Survivor of 17 Story Fall is Lucky
After Joshua Hanson, 29, fell through a 17th story window of a downtown Minneapolis hotel last Friday and is living to tell the tale. He underwent surgery on Monday and had a metal rod put in his leg. He is extremely lucky to not have any head, spinal or back injuries. Hanson, who owns a bar in Blair, Wisc., was in town for the 22nd annual Minnesota Operators of Music and Amusements dart tournament at the Hyatt Regency. After a night of drinking, he accidentally fell through a window on the 17th floor before landing on an awning above the ground.
The Pioneer Press investigated the velocity of his fall with a physics professor at the University of Minnesota, who estimated his speed to be around 69 mph upon impact. The professor also noted that the awning that broke his fall acted like an airbag in a car, probably saving his life.

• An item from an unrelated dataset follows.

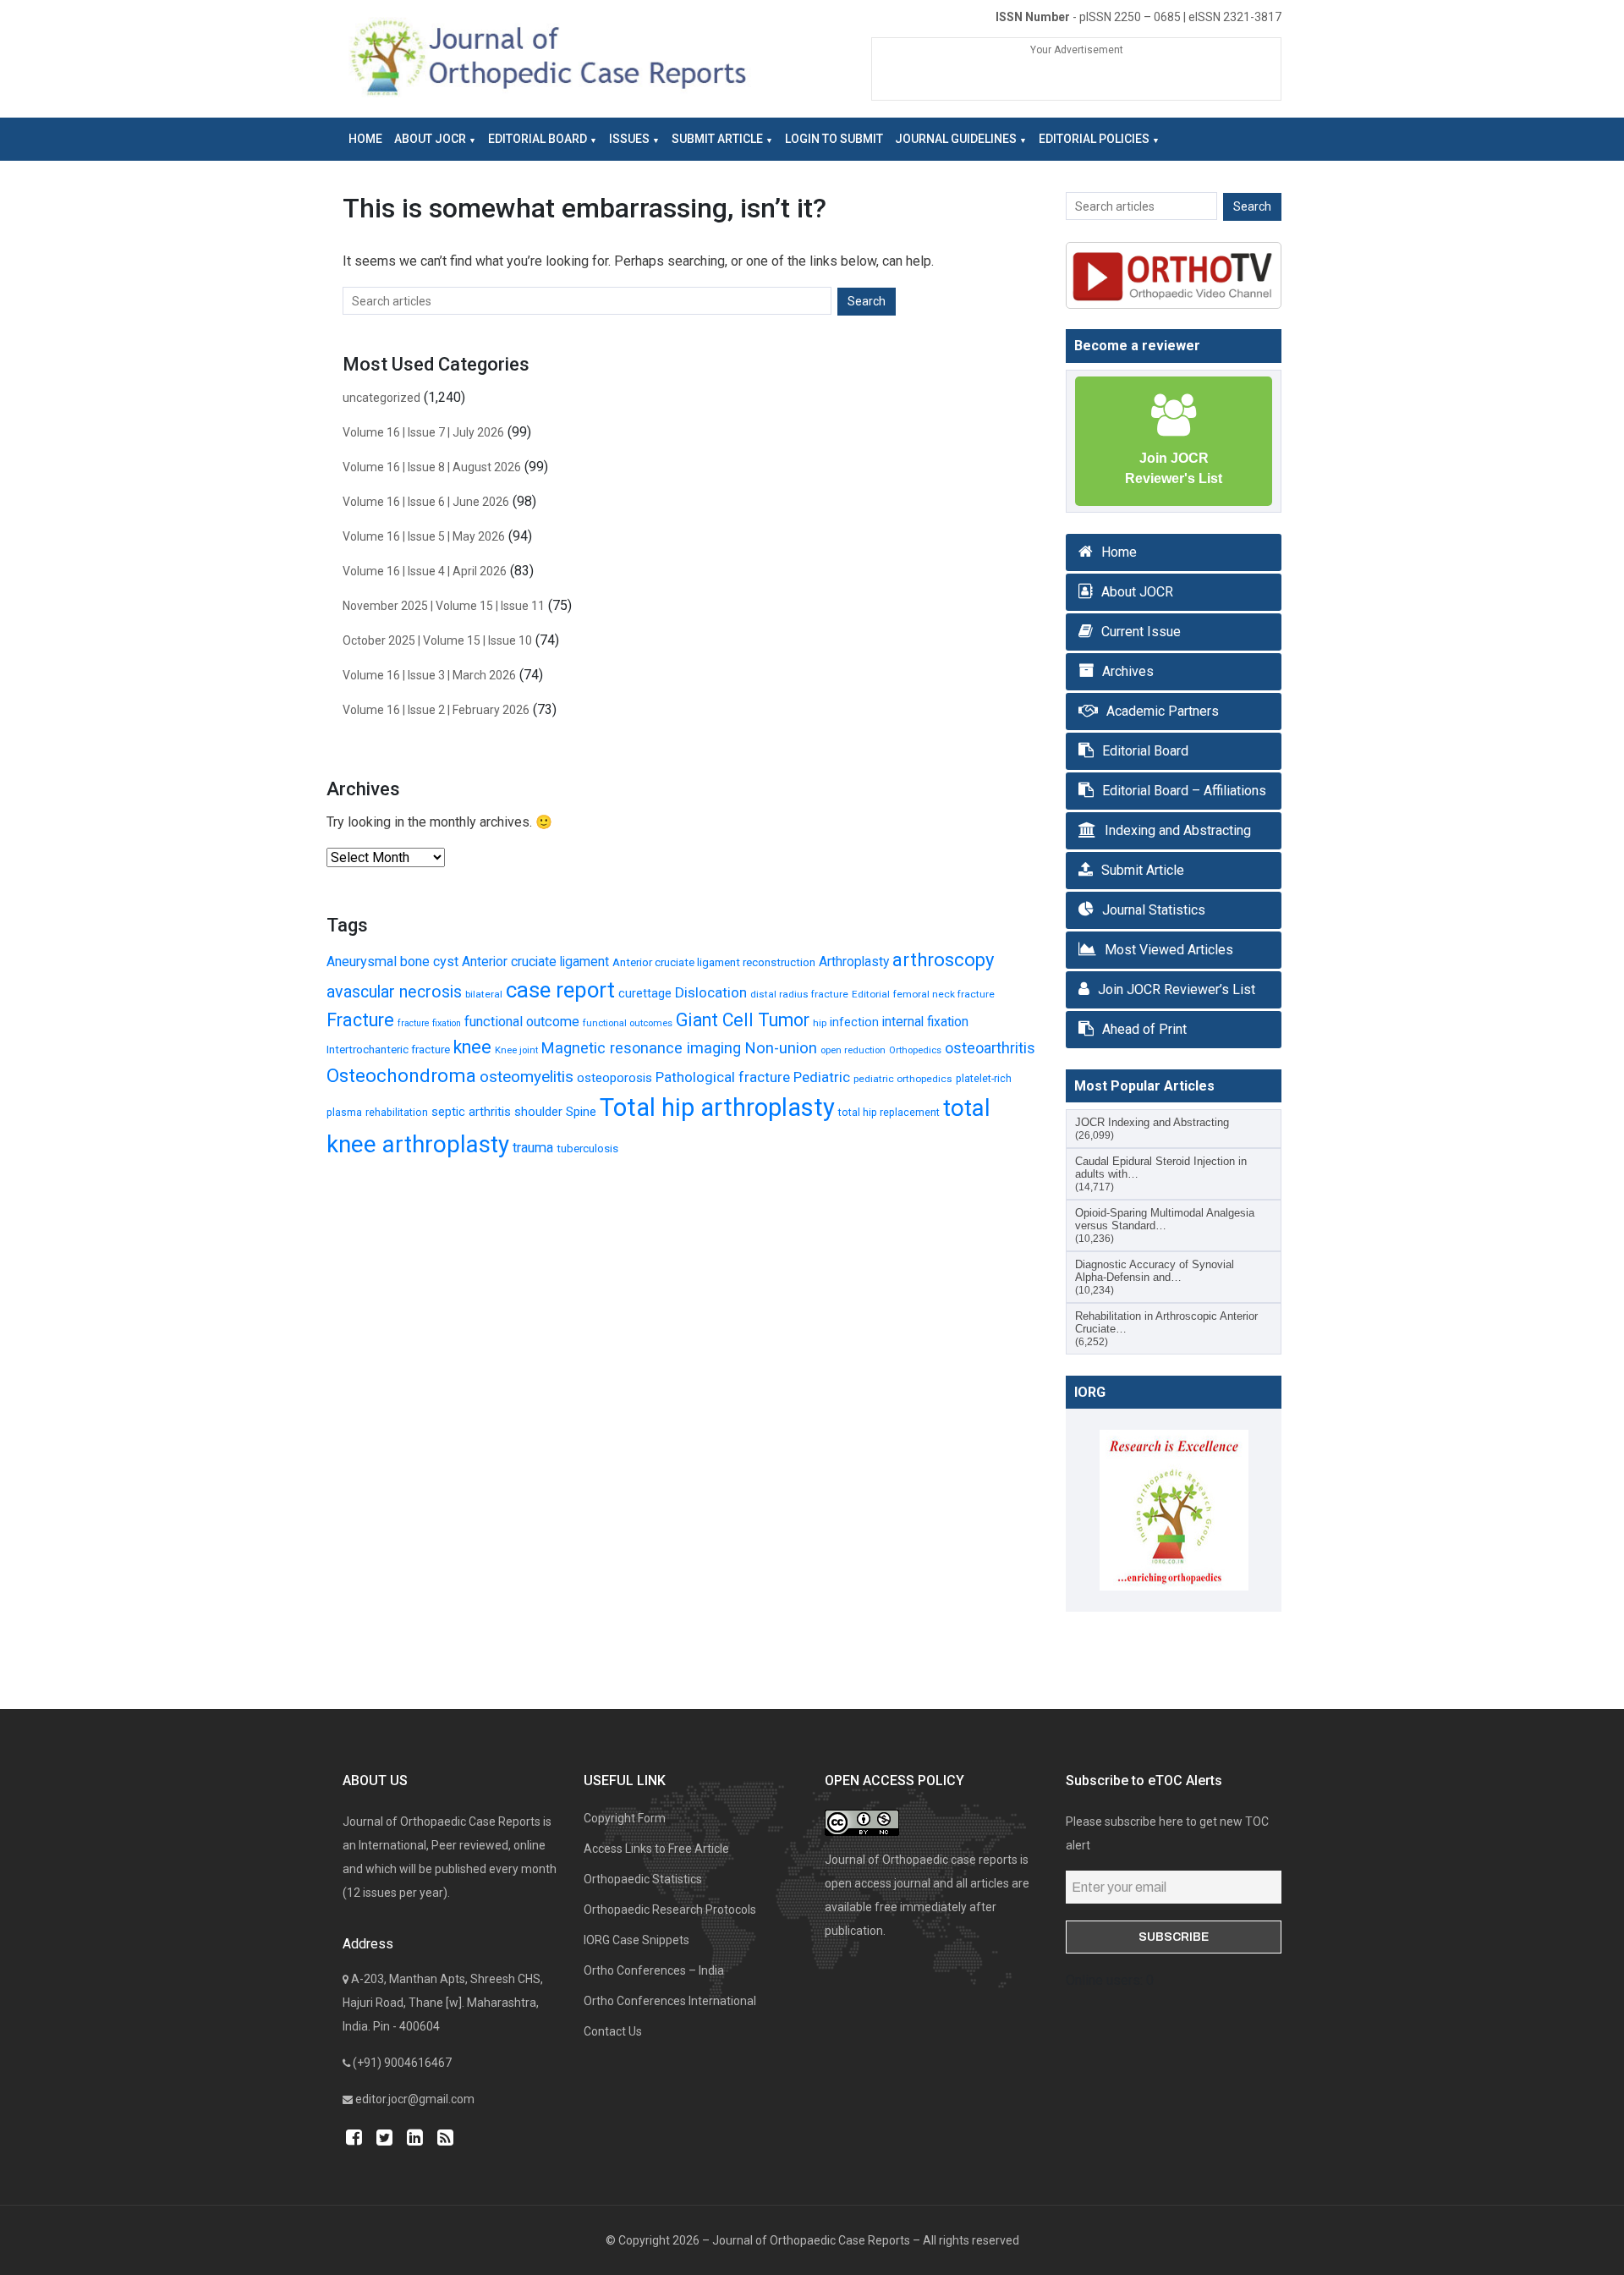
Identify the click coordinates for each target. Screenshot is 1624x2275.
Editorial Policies (1094, 139)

While the Press focused much of the article on the physics of the incident, the Star Tribune interviewed numerous family and friends of Hanson, and investigated the structure of the building through which he fell. His condition and what will be done to the building to prevent future incidents took up the bulk of the story.
The challenge for the reporters of this story was finding a unique angle. The basics of the story are obvious, but both papers took a different approach for the rest of the story.
Although the Press' article injected some humor into the issue with the "math stuff" of determining the physics of the fall, I thought it bordered on corny and a little distracting to what the important part of the story was.